EDGE DRILLING AND ESCALATION


PAUL, Shubhabrata, Department of Geology, University of South Florida, 4202 E. Fowler Ave., SCA 528, Tampa, FL 33620, HERBERT, Gregory S., School of Geosciences, University of South Florida, 4202 E. Fowler Avenue, NES 107, Tampa, FL 33620 and DIETL, Gregory P., Paleontological Research Institution, 1259 Trumansburg Road, Ithaca, NY 14850, shubhabrata2005@gmail.com

Wall drilling predation has existed since the latest Proterozoic, but edge drilling, a derived style of attack, became locally common only in the latest Neogene. Experimental work has begun to elucidate the driving forces underlying this shift. Some muricid gastropods use edge drilling, which is three times faster than wall drilling, when feeding on bivalve prey in the presence of conspecifics but revert to wall drilling when feeding in isolation. Faster feeding may reduce the risk of kleptoparasitic interactions by food-stealing competitors attracted to the scent of dead or dying prey. However, in theory, natural selection should favor the evolution of edge drilling in any type of interaction where slow feeding puts the driller at risk.
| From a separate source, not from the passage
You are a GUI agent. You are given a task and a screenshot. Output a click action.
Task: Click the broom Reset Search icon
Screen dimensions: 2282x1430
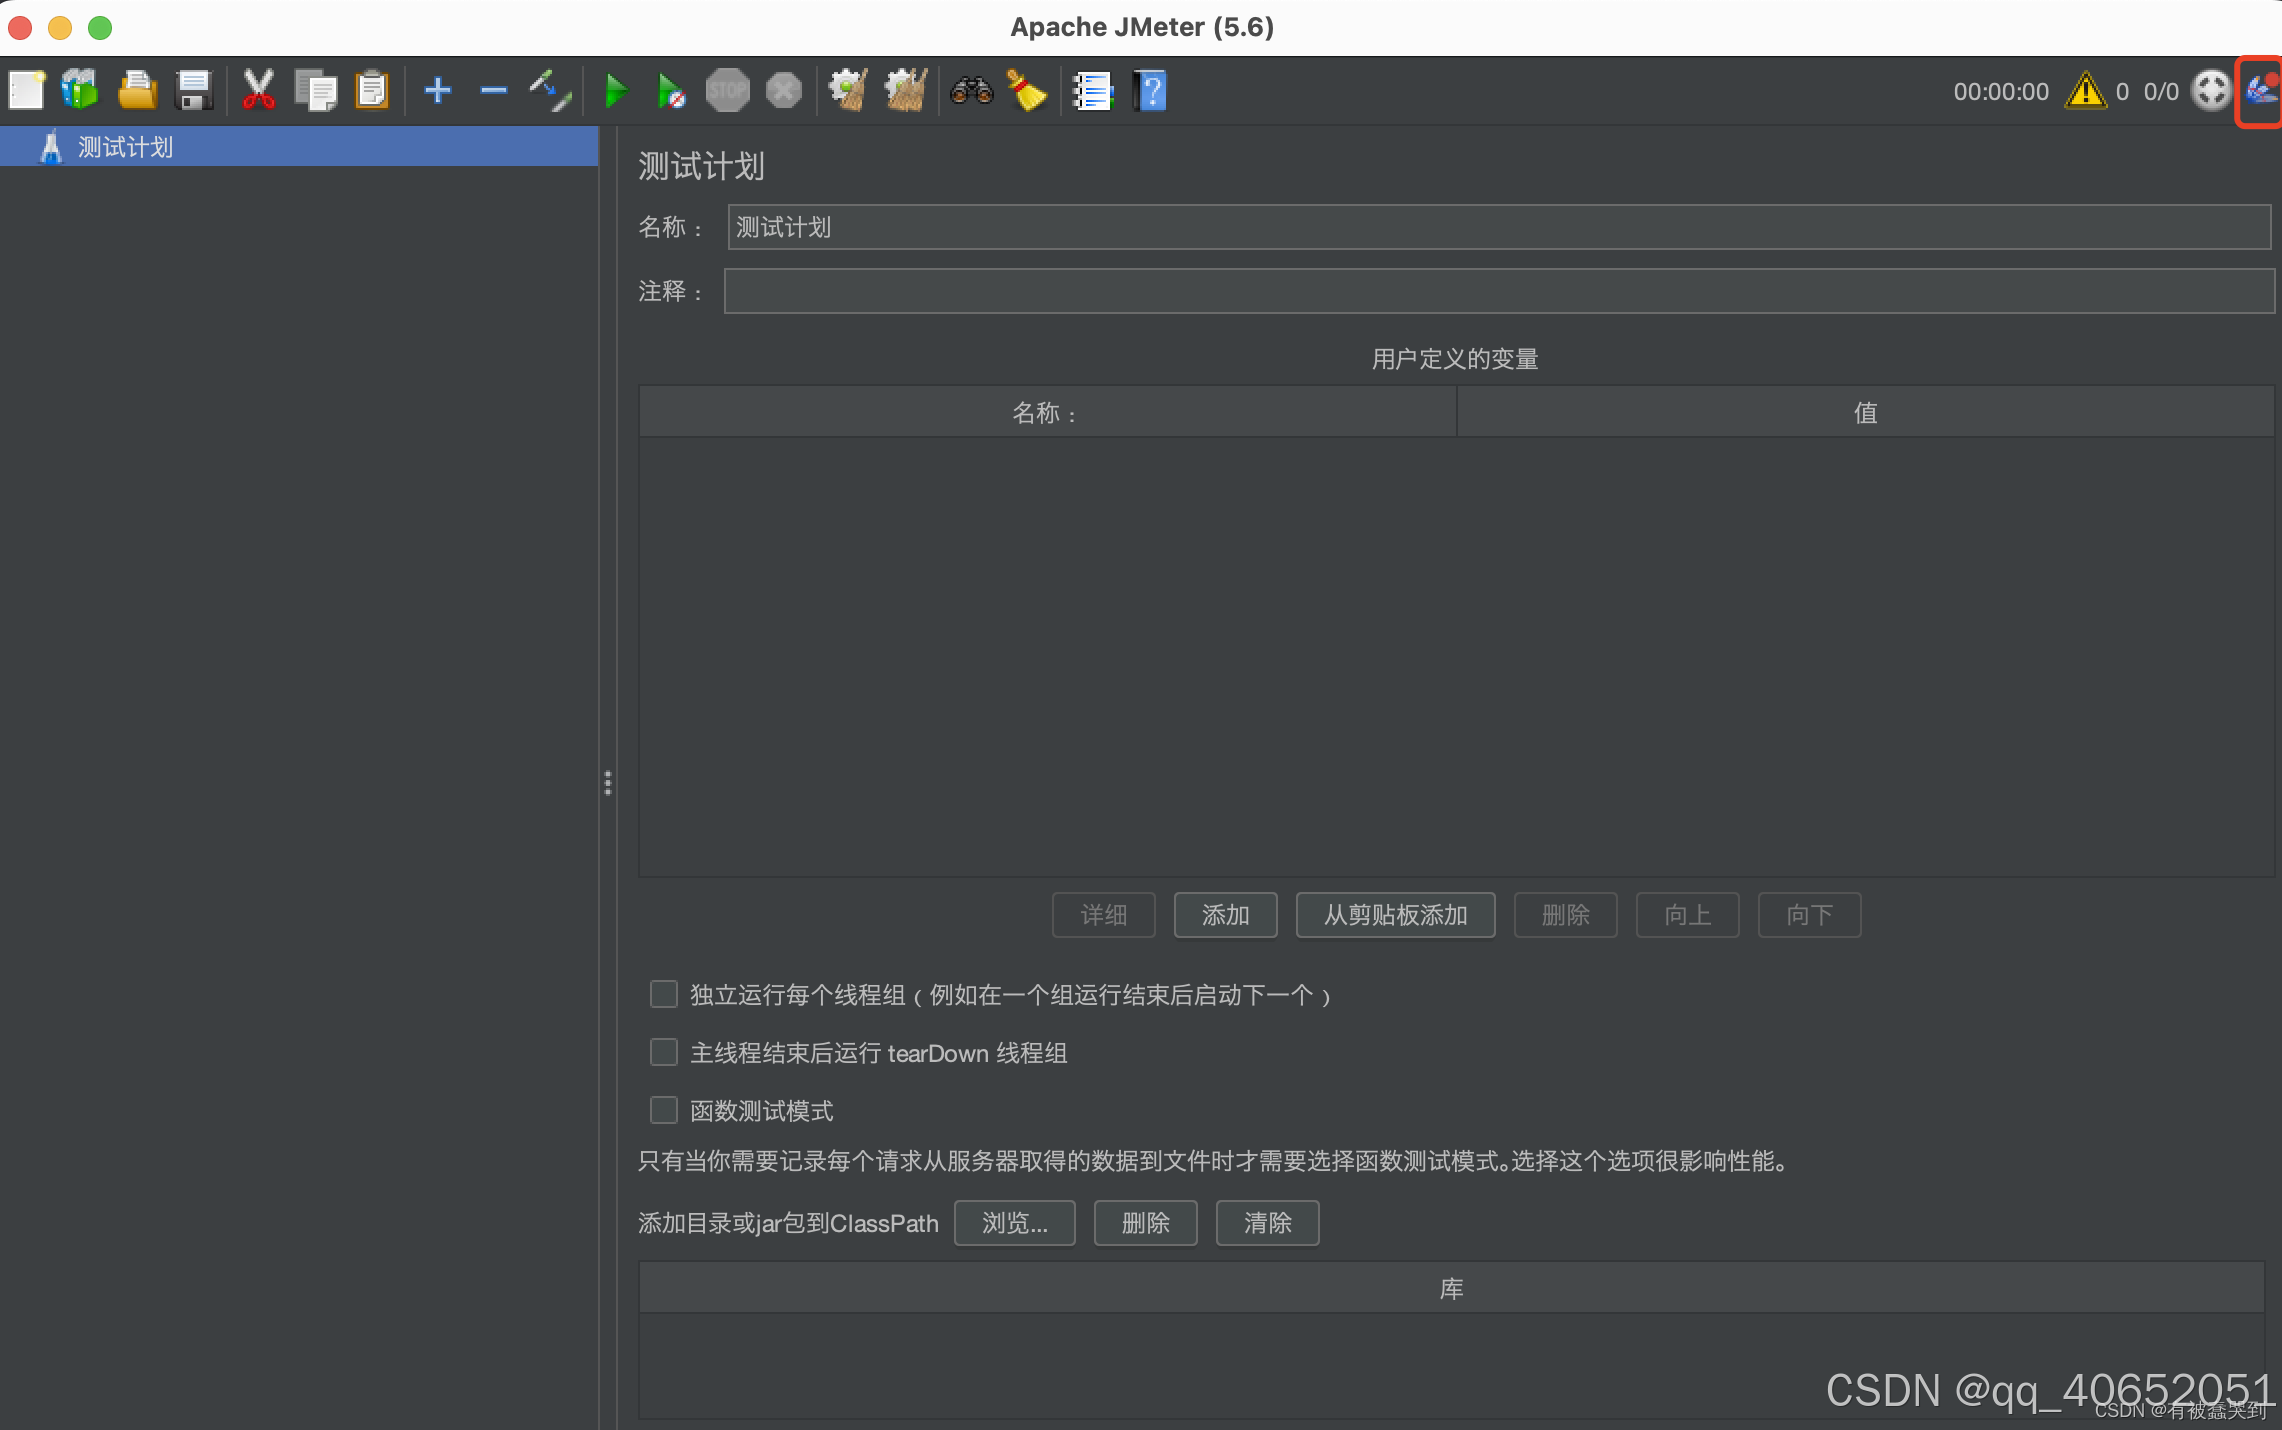point(1026,91)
Here, we test whether edge drilling is a general response to enemies through experimental observations of the foraging behaviors of the muricid gastropod Chicoreus dilectus fed Chione elevata, its primary bivalve prey, in isolation from enemies (control group) or exposed to chemical effluents from the stone crab Menippe adina, a natural enemy (experimental treatment). Our study, which included six replicates of each group, shows that both drilling and non-drilling modes of attack were used by the predator. C. dilectus killed and consumed Chione prey 17.5% of the time (N=40 total attacks) when feeding in the presence of crab effluent but 37.5% of the time (N=32 total attacks) when feeding in isolation. Considering only the subsample of shells killed by drilling, edge drilling was used in 39.4% of drilling attacks (N=33) in the presence of crab effluent but just 15% of drilling attacks (N=20) when this chemical cue was absent. Edge drilling by C. dilectus is, thus, a general response to a broad range of enemies and not specific to a particular phylogenetic group or a particular risk. Although this experiment has not yet been replicated for other versatile drillers that can switch between wall and edge drilling behaviors, our results suggest that the geologically recent rise of edge drilling in the fossil record is consistent with escalation theory's prediction of ever-increasing evolutionary influence of enemies.